Walking London

Every now and again I will talk about my experiences with walking London – the task my husband and I have given ourselves – to look at what the different areas have to offer and to walk the streets and villages and farms, and gardens, and rivers and canals….and yes London does have villages and farms! Read the London Gardener by Elspeth Thompson and My Garden, the City and Me by Helen Babbs if you don’t believe me.

There are always many things to discover about this city, so many that amaze me. For instance today I went walking with a neighbour to her tennis club up past West Hampstead and on the way she mentioned that there was a reservoir up behind the roads we were walking on and that the new houses they were building were liable to be flooded as a result! I had no idea there was such a reservoir and of course I never realised it was there because it is underground… so I looked it up and here are the details:

Ten things you should know about Gondar Gardens Reservoir

1. The reservoir (decommissioned in 2001) is below ground level, with wonderful Victorian brick arches supporting a grassed-over roof.

2. The site plays host to Camden’s only endangered population of slow worms and is home to many of the “under threat” species in Camden’s Biodiversity Action Plan.

3. It is one of Camden’s few undisturbed sites, providing additional biodiversity value.

4. Over 90% of the site is designated as Private Open Space and a Site of Nature Conservation Importance. Camden’s policy is against development of such sites.

5. Camden’s planning inspector stated that the many private views over the site amount to a public amenity. Camden policy recognises the importance of public views.

6. The reservoir was previously owned by Thames Water who tried and failed to alter planning policy to allow development.

7. Linden Homes and Wates Developments bought the site in January 2010 and within one week had cut down all the trees on the street frontage.

Further information: Gondar and Agamemnon Residents’ Association, info.gara@googlemail.com; http://www.gara-westhampstead.co.uk

Last week we went for a walk in Kingsbury with the leader of our local history group. My husband and I are fascinated by London suburban architecture of which there seems to be little written in a comprehensive form – so many builders and architects with very specific ideas of what should be built and how to build it and decorate it – even down to putting some dragons on the roof tiles – yes several houses near us have these – I wonder why? I shall have to try and find out. Anyway, back to Kingsbury. The walk was enlivened by a discussion of the local history and we found out that for instance, no-one quite knows which king Kingsbury was named after, but it was certainly Saxon or earlier, as there is a church there that is Saxon and the area was well settled by then. It also has what are probably the best preserved medieval fields left in London with the field boundaries still well established in wide hedges which are several hundreds of years old.

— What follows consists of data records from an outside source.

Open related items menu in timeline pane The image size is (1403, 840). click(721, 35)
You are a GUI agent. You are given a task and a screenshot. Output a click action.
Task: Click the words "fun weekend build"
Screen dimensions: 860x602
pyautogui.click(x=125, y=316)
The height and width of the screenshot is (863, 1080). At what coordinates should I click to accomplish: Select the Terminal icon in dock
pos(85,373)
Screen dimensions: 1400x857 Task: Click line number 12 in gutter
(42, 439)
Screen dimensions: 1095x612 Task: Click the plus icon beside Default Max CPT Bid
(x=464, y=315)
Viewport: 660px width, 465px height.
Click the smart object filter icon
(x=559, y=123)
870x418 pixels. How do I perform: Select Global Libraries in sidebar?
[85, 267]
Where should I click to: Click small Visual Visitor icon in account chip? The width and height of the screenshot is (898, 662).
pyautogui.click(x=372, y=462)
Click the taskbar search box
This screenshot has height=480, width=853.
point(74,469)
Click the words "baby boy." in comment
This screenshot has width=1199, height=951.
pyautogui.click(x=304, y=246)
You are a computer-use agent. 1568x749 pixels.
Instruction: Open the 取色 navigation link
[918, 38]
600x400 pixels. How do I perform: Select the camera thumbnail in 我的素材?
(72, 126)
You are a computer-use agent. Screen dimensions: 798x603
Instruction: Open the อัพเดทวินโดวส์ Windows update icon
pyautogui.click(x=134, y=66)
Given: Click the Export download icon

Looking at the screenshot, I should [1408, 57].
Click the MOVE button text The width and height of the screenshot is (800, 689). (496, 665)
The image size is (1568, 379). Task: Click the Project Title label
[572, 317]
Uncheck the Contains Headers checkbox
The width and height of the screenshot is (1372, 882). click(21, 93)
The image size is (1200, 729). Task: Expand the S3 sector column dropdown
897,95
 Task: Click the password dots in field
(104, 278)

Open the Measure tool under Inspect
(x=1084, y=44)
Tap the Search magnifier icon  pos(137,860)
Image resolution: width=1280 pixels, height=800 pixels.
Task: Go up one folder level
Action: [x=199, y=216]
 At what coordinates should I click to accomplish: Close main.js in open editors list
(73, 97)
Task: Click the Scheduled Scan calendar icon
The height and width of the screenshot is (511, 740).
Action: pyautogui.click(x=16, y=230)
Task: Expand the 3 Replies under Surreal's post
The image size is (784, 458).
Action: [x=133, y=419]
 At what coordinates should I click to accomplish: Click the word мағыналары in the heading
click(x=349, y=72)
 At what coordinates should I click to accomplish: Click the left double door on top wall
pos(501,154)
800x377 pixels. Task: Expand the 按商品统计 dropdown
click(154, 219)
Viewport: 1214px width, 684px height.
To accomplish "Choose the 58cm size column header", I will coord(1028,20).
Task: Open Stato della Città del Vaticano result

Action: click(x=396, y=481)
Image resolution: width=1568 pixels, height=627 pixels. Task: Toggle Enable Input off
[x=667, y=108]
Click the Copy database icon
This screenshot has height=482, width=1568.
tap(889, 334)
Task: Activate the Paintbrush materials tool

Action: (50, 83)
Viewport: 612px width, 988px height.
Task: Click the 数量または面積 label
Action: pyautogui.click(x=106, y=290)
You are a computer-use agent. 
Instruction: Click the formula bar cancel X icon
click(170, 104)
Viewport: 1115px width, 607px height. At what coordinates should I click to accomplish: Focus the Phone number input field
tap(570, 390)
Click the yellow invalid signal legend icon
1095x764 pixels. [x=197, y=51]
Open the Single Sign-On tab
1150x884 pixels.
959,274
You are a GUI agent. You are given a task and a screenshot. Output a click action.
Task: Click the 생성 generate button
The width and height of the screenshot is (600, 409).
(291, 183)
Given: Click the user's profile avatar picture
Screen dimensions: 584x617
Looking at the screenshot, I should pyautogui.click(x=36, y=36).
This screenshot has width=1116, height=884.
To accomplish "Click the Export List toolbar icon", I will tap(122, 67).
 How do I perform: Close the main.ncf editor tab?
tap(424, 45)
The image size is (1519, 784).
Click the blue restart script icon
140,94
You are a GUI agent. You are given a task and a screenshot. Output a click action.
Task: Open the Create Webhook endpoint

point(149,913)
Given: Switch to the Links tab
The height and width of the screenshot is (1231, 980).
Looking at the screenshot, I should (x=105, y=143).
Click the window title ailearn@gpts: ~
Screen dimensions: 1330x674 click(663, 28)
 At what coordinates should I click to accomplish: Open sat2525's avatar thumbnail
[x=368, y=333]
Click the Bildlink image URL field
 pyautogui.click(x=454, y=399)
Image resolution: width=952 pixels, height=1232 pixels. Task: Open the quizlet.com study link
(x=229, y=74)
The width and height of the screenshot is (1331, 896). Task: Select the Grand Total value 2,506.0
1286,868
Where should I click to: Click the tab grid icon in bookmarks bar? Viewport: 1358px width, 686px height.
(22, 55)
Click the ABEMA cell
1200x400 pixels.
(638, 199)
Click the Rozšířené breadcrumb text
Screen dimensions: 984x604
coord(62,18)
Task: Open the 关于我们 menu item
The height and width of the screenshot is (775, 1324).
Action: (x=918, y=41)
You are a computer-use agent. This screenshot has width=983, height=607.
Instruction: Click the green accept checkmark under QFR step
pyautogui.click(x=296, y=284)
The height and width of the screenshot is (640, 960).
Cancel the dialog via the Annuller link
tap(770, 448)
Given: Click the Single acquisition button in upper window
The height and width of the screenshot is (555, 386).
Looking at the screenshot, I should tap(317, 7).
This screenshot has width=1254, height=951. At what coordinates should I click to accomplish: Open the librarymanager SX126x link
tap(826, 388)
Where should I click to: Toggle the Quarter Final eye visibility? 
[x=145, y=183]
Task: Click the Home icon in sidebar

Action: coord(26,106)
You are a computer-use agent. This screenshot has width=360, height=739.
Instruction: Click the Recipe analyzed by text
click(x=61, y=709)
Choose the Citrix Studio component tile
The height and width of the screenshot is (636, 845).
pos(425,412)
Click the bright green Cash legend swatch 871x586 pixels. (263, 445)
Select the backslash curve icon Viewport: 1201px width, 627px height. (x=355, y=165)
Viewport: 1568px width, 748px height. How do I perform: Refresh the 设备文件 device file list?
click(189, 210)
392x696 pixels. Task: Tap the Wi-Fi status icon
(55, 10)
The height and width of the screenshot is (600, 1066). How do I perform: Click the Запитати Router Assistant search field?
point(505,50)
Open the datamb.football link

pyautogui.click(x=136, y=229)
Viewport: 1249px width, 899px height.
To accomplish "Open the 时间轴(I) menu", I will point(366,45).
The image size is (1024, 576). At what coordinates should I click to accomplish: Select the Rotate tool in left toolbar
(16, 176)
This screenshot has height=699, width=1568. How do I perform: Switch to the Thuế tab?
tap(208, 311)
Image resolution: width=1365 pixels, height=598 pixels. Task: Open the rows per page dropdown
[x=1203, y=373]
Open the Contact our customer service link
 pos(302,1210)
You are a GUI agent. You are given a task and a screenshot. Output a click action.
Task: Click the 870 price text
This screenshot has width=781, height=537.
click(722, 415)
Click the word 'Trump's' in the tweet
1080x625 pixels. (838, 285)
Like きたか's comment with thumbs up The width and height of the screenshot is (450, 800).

We also saw a house which had a lovely walled garden at Roe Green – just by the fields – which is now maintained by volunteers, but is one of the larger walled gardens within London’s boundaries. The house to which it is attached was where John Logie Baird experimented with transmissions from the UK to Germany.

But perhaps most fascinating of all were the thatched cottages set in wooded grounds with black leaded windows and the two castles. Yes, castles in Kingsbury!. You could sort of guess that maybe one or two old farm cottages may have been left as clearly this was once a farming area but these were substantial cottages, even four stories high in places, with the thatch still intact on most of them. Clearly preserved but why so many? And as for the castles… when you got closed you could see that in fact the castles were made of concrete. Something smells you think, and you would be right. All these structures, cottages and all, were built in the early twentieth century by the same architect/builder who had bought substantial plots of what were then fields, and had developed his ‘fantasy’ blocks of dwellings. The architect/builder not only designed but had built several acres of land with different types of dwellings from the cottages to the castles – which in fact each hold 9 flats – and many smaller artisans’ houses similar in style to those of Hampstead Garden Village. EG Trobridge – who was the architect, built in a very specific style because of his religious beliefs. He was a  Swedenborgianism and it may have been his religious beliefs which led him to be interested in domestic architecture for working-class people. He undertook his first major building works in the 1920s, when new homes were needed for ex-servicemen. Bricks, the usual building material for housing, were in short supply so Trobridge used elm timber which was readily available at the time, and built inexpensive timber framed, timber clad, thatch-roofed houses in the London suburb of Kingsbury. These properties were technically highly innovative. The green elm timber was cut in a special way so that shrinkage could be accommodated, and the thatch contained a patent fire extinguishing sprinkler system.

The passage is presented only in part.